Your goal: Only the lines from the line containing "Instruction: Click the Follow button" to the end of the material belong in the copy; set them down exactly, without pictures.

[Exercise inputs Boundary: Start]

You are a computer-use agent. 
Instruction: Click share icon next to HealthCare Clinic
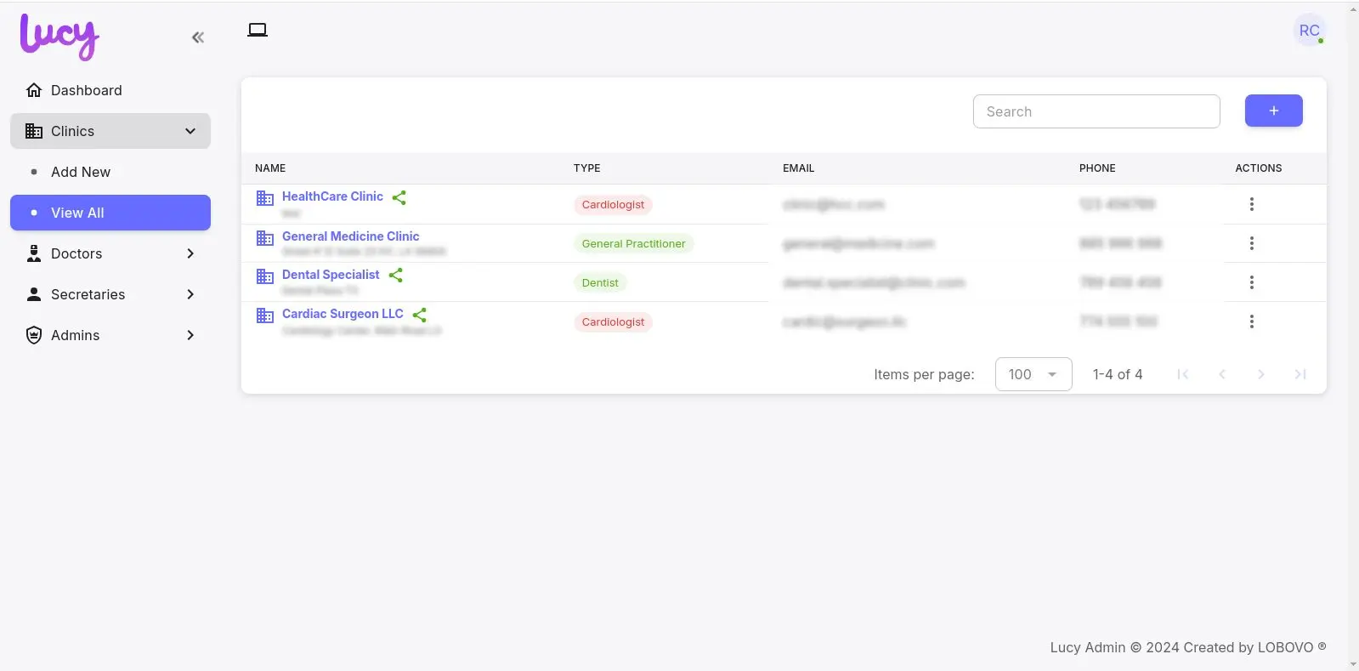click(x=399, y=197)
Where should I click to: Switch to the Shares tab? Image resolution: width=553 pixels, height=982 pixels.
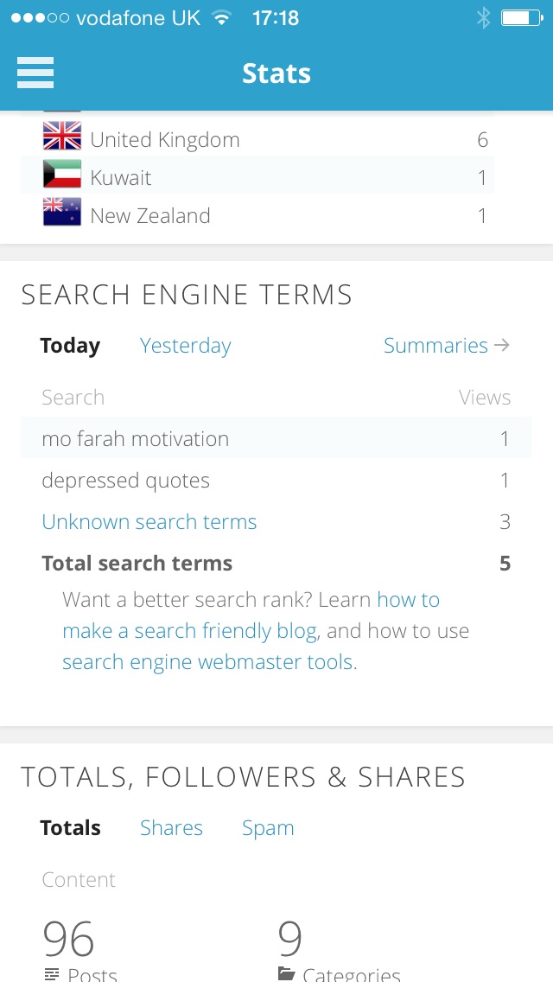click(x=171, y=828)
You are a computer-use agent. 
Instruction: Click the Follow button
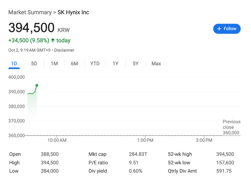click(227, 28)

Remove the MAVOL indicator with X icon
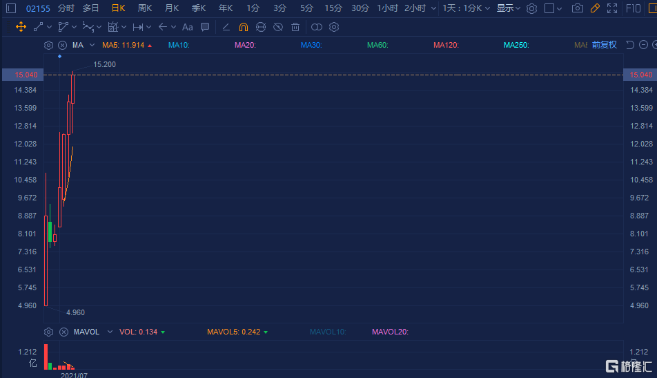pos(62,332)
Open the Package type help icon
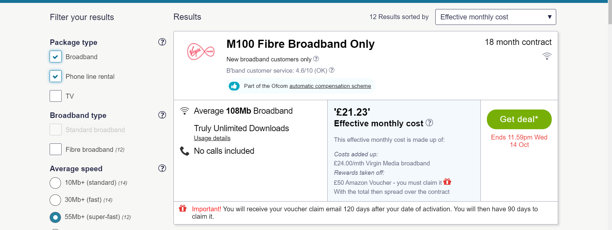The image size is (612, 230). (x=162, y=42)
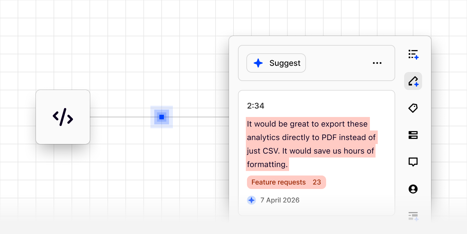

[Exercise inputs Boundary: End]

Exercise output:
Instruction: Click the Follow button
click(227, 28)

Remove the MAVOL indicator with X icon
pos(62,332)
Open the Package type help icon
The image size is (612, 230). (x=162, y=42)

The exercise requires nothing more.